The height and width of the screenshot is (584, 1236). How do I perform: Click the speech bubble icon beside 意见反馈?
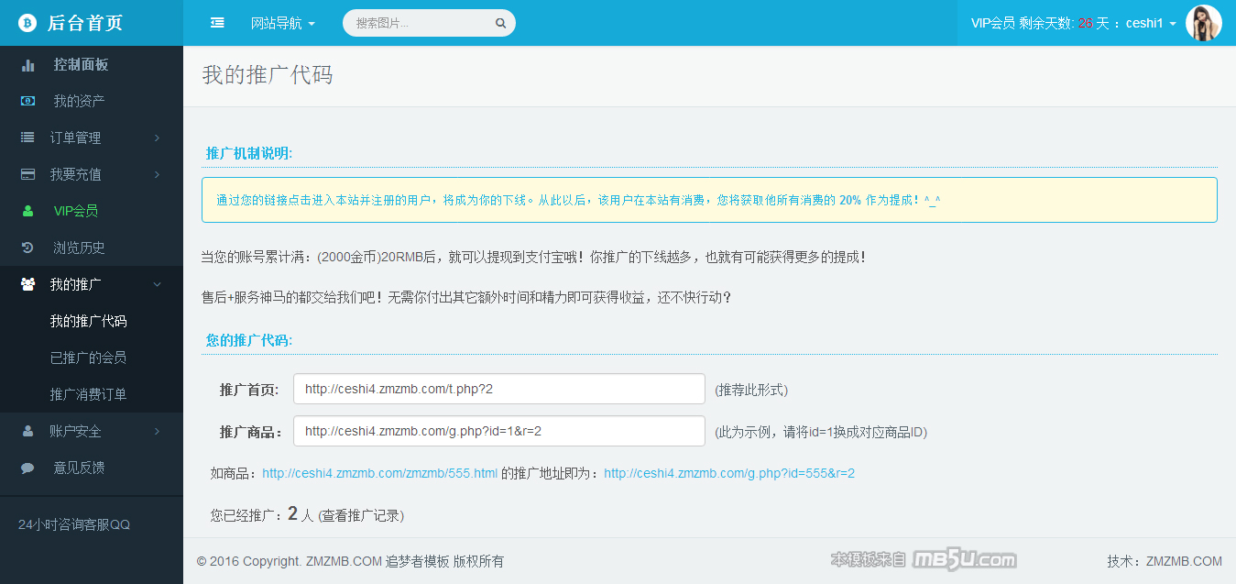point(28,468)
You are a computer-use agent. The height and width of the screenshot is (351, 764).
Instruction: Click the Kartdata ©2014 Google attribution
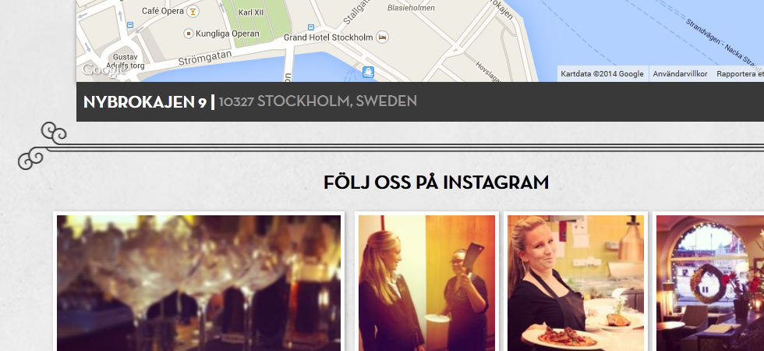pos(602,74)
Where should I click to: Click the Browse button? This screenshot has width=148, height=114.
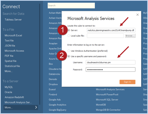coord(130,36)
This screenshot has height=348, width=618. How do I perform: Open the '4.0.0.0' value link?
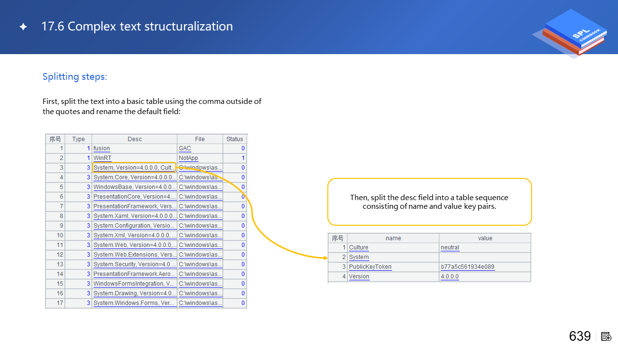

◆ **Instruction**
Rewrite the data above, replacing "screenshot" with "image" everywhere it appears and keeping all else the same. Omit the pictures from your answer.

◆ **Worked solution**
The height and width of the image is (584, 1236). How do I perform: Click the speech bubble icon beside 意见反馈?
point(28,468)
You are a computer-use agent. The height and width of the image is (351, 764).
Instruction: Click the Kartdata ©2014 Google attribution
pos(602,74)
Where should I click to: Click the Browse button? This image has width=148, height=114.
coord(130,36)
This image has height=348, width=618. How do I perform: Open the '4.0.0.0' value link?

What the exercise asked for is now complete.